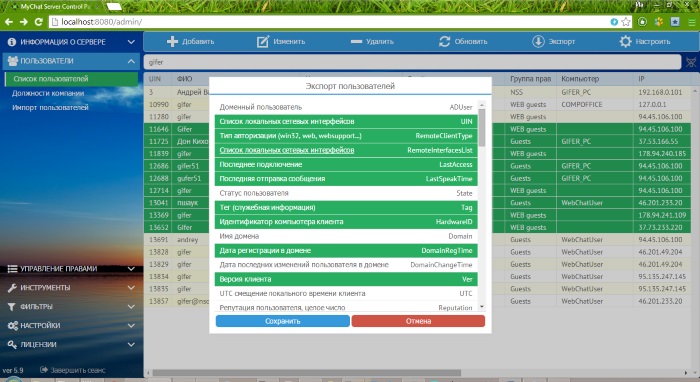Screen dimensions: 700x382
Task: Clear the user filter with the icon beside search
Action: pyautogui.click(x=691, y=62)
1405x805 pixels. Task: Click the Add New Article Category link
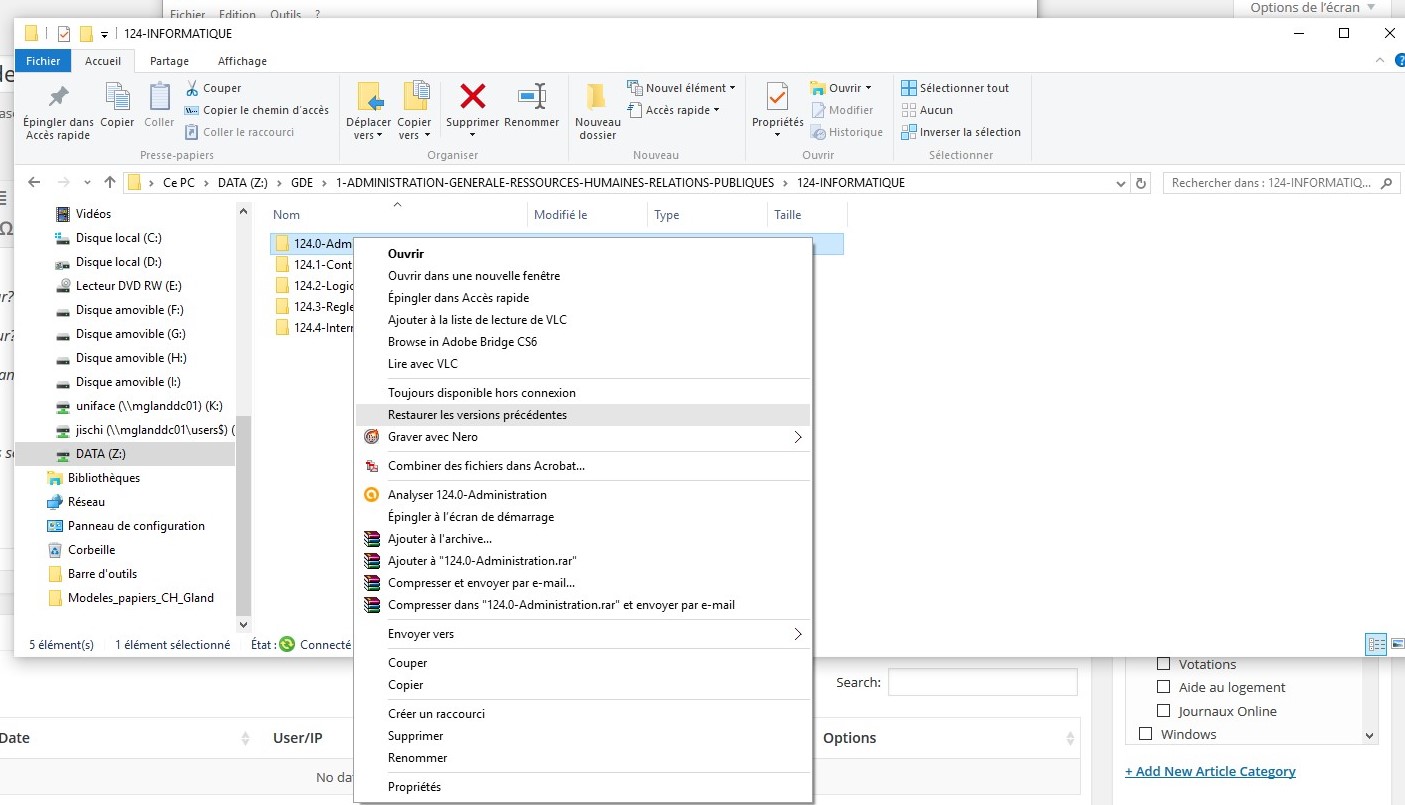1210,771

Exercise requirements:
Nothing but the lines from the one containing "1405x805 pixels. Task: Click" through the end of the listing is to be output, and those lines are to be output exactly, pictures excluded.

Answer box:
1405x805 pixels. Task: Click the Add New Article Category link
1210,771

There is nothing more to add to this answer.